--- BEGIN DATASET ---
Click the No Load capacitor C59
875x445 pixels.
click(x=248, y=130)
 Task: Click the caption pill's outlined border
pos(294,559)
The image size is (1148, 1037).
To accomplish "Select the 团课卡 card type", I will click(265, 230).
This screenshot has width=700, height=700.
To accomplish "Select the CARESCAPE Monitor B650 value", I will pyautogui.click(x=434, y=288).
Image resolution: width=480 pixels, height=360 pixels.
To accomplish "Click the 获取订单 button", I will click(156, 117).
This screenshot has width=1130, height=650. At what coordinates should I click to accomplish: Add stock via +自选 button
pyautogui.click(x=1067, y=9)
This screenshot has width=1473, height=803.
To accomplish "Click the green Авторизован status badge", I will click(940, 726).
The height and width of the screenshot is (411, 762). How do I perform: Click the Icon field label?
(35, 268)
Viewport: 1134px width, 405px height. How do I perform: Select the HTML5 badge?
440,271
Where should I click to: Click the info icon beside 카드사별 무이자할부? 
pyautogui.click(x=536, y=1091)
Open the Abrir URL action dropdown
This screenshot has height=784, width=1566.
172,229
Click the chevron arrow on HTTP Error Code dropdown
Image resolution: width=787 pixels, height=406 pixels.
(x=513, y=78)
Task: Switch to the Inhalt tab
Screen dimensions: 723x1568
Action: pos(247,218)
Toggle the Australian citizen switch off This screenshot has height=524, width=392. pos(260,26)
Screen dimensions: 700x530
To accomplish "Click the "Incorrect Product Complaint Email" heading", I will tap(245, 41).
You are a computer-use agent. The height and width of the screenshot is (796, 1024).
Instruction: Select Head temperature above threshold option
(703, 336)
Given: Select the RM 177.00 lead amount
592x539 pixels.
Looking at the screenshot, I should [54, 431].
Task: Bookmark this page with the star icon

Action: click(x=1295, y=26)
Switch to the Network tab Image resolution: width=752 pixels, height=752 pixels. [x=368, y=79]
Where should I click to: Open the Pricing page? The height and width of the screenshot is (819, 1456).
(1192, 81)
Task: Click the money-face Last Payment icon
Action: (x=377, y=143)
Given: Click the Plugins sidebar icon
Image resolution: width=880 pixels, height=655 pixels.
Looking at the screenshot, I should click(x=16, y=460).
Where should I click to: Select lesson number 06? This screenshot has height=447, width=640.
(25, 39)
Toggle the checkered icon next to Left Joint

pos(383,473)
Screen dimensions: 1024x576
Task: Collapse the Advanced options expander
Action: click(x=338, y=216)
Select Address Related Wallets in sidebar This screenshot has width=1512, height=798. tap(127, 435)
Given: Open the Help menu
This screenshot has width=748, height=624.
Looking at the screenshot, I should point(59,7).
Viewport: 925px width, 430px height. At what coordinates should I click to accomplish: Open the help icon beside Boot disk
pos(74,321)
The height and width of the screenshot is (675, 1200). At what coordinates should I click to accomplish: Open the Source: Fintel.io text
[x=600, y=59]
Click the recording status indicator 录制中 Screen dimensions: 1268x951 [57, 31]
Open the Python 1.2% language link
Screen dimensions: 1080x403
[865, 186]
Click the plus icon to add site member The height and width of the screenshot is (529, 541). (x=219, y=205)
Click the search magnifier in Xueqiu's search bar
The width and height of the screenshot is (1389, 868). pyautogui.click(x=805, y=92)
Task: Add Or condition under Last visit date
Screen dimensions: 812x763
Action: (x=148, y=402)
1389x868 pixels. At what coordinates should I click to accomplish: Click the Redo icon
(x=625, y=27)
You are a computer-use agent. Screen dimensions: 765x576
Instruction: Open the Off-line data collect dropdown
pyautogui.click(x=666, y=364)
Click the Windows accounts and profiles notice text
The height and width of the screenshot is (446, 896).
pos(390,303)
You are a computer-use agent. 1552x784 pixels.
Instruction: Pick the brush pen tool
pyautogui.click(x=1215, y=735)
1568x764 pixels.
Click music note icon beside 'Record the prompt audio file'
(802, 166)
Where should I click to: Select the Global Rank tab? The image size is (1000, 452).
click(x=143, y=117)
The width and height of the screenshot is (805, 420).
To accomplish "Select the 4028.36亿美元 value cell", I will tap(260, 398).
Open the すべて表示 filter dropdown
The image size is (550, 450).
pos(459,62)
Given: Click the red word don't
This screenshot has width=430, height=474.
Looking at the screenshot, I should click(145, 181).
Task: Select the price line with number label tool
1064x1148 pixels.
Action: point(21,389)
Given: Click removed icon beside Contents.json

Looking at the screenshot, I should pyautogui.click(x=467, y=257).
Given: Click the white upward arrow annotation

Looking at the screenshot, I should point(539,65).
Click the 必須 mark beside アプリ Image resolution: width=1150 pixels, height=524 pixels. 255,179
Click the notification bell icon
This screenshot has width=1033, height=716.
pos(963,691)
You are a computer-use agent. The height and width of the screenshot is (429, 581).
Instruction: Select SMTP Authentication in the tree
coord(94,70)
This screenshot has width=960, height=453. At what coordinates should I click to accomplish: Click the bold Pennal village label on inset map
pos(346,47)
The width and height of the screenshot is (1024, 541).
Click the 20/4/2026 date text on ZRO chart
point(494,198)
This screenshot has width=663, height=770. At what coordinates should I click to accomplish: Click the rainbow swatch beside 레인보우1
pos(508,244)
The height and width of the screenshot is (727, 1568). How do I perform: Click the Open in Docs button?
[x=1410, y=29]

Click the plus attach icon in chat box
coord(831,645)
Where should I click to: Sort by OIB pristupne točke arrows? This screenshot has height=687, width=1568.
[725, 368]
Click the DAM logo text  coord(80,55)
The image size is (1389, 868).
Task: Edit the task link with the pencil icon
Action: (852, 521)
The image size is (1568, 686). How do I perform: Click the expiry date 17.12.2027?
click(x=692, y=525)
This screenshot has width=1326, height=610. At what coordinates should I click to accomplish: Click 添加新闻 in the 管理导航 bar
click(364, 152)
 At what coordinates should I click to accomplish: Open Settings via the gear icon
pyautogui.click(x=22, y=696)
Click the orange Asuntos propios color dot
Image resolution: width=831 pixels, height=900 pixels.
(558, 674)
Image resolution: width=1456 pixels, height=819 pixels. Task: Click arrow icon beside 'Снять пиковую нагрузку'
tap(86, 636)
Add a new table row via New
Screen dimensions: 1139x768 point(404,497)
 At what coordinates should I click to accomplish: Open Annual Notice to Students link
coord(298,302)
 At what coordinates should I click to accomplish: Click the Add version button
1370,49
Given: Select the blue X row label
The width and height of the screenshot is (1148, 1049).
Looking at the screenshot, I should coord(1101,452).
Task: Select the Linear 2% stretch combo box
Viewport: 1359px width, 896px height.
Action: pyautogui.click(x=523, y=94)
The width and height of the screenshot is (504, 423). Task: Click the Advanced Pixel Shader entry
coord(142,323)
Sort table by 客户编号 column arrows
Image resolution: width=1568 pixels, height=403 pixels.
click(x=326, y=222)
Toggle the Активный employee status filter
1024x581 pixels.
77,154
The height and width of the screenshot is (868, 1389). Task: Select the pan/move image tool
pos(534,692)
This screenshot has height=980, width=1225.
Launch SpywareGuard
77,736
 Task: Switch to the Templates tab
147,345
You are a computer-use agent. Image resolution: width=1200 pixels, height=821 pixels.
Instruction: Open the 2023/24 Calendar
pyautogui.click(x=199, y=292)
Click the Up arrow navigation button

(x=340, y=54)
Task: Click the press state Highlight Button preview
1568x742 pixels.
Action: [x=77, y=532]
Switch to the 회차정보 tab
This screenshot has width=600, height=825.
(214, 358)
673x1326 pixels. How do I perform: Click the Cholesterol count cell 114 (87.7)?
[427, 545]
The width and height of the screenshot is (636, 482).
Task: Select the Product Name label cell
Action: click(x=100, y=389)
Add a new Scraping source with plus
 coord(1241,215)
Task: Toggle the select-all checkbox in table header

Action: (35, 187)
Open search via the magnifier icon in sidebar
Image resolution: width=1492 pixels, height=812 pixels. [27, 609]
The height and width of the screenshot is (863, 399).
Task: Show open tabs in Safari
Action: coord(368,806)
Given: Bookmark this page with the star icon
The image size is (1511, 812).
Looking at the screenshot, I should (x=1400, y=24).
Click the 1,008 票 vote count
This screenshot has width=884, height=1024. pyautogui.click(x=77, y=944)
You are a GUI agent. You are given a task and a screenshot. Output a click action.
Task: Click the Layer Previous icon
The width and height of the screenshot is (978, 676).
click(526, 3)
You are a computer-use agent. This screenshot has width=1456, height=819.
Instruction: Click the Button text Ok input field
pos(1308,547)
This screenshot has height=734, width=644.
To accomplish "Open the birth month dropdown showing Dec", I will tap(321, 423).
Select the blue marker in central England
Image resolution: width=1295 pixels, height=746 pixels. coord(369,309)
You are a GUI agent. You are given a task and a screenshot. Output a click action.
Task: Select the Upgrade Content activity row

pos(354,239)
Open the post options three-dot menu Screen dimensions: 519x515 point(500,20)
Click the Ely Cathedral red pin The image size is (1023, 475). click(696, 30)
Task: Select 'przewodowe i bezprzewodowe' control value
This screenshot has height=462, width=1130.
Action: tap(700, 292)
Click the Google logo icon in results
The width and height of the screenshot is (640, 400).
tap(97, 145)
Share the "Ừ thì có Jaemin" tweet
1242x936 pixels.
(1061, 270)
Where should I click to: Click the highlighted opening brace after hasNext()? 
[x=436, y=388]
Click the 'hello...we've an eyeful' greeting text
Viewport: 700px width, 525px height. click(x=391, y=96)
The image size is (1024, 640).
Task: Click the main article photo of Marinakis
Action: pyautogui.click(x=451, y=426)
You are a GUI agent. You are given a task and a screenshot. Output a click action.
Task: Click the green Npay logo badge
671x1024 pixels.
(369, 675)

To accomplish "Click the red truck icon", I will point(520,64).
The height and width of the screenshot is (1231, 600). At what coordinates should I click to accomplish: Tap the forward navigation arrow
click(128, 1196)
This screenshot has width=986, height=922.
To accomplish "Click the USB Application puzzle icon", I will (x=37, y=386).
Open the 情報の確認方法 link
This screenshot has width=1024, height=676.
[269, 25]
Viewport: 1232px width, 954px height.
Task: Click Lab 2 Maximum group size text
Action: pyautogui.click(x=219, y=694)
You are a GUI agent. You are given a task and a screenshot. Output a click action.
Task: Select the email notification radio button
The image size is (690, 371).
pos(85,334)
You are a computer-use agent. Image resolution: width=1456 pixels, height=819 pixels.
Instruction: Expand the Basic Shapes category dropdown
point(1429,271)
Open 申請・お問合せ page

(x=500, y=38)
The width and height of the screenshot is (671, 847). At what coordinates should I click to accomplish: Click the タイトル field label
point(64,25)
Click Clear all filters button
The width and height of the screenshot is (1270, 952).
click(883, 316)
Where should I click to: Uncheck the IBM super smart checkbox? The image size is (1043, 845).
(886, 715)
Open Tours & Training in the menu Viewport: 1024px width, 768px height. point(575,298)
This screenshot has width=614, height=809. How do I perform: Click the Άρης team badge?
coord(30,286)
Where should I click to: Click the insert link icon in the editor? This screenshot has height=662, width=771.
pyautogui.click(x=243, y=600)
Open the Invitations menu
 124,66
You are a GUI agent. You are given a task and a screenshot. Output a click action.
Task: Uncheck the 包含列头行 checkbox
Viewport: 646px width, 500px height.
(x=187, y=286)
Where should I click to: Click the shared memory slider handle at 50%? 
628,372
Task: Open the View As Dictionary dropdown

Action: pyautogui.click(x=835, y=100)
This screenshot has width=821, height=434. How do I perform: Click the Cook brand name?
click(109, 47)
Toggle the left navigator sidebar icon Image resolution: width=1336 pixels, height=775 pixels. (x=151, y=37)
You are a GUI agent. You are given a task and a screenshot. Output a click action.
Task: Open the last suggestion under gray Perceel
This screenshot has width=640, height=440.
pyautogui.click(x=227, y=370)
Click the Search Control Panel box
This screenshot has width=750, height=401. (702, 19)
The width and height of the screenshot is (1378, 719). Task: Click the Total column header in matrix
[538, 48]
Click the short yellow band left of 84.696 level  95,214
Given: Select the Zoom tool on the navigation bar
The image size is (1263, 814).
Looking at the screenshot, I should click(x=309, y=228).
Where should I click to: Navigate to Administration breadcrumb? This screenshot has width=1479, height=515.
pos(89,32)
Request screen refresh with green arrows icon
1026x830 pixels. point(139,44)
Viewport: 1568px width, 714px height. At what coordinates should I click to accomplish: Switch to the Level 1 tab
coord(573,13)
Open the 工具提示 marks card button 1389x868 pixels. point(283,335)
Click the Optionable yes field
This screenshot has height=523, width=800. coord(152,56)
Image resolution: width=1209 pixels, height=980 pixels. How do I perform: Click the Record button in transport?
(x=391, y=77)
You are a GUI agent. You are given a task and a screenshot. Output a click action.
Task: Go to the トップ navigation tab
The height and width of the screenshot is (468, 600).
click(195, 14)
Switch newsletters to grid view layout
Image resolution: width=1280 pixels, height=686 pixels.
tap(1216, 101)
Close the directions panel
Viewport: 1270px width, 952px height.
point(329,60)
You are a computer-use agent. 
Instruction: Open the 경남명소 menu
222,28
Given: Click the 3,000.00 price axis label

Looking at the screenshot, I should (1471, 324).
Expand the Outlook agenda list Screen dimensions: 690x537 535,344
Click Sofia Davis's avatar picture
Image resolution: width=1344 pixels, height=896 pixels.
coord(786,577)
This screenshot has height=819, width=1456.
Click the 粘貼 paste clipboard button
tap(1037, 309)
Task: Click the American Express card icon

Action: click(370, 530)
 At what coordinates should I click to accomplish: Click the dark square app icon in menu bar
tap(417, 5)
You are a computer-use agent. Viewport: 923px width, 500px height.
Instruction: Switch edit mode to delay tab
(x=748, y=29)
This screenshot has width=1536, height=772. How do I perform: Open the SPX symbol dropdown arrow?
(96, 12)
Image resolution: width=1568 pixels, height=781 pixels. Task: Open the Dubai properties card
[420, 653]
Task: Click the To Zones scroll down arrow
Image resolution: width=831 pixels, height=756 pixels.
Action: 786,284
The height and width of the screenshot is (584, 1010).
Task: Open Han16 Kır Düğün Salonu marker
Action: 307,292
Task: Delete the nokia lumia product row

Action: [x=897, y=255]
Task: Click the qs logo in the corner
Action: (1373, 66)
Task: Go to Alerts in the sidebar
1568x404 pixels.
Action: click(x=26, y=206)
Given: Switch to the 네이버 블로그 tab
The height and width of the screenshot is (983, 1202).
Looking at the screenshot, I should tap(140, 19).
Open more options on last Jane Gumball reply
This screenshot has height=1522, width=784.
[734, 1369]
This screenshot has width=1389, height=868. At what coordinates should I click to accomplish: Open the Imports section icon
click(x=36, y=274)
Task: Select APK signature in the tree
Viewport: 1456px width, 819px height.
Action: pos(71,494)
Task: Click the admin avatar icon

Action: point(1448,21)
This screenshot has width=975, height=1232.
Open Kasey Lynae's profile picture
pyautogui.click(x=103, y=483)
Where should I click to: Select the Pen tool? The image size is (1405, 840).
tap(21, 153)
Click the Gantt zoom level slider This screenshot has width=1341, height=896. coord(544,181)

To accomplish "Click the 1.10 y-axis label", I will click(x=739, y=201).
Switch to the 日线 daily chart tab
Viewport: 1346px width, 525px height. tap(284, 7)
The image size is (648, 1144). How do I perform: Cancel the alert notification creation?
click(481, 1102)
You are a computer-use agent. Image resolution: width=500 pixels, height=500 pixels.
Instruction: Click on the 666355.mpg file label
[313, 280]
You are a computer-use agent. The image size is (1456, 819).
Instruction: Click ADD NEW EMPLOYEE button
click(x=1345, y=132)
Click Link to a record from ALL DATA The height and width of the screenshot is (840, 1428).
--- END DATASET ---
OBJECTIVE » Could you print the records from the line containing "Sort table by 客户编号 column arrows" through the line containing "pos(534,692)", both lines included, exactly as they appear?

FINAL ANSWER »
Sort table by 客户编号 column arrows
Image resolution: width=1568 pixels, height=403 pixels.
click(x=326, y=222)
Toggle the Активный employee status filter
1024x581 pixels.
77,154
The height and width of the screenshot is (868, 1389). Task: Select the pan/move image tool
pos(534,692)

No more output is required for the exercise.